Reactive Vega: A Streaming Dataflow Architecture for Declarative Interactive Visualization

Reactive Vega: A Streaming Dataflow Architecture for Declarative Interactive Visualization – Satyanarayan et al. 2015

Today’s paper choice combines Event-driven FRP (E-FRP) with dataflow and stream management techniques from the database community to implement declarative interactive visualisations on top of the existing Vega declarative visualisation grammar and supporting runtime.

As a good example of what’s possible, take a look at this interactive visualization of US airports in the Live Vega Editor:

Vega interactive airports visualization

(Note the “signals” section in the mark-up).

In contrast with existing reactive visualization toolkits where only interaction events are modeled as time-varying, Reactive Vega features a unified data model in which the input data, scene graph elements, and interaction events are all treated as first-class streaming data sources.

Functional Reactive Programming (FRP) models mutable values as continuous, time-varying data streams. We focus on a discrete variant called Event-Driven FRP (E-FRP). To capture value changes as they occur, E-FRP provides streams, which are infinite time-ordered sequences of discrete events. Streams can be composed into signals to build expressions that react to events.

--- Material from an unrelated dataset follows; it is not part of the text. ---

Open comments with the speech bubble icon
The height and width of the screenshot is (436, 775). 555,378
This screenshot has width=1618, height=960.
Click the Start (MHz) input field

The E-FRP runtime constructs the necessary dataflow graph such that, when a new event fires, it propagates to corresponding streams. Dependent signals are evaluated in a two-phase update: signals reevaluated in the first phase use prior computed values of their dependents, which are subsequently updated in the second phase.

To efficiently support relational data, Reactive Vega integrates methods from the streaming database literature (Aurora, Eddies, STREAM, TelegraphCQ, Borealis). And to support streaming hierarchical data, Reactive Vega’s dataflow graph dynamically rewrites itself at runtime, instantiating new branches to process nested relations.

In Vega’s declarative visualization design, visual encodings are defined by composing graphical primitives called marks (arcs, bars, lines, symbols and text for example).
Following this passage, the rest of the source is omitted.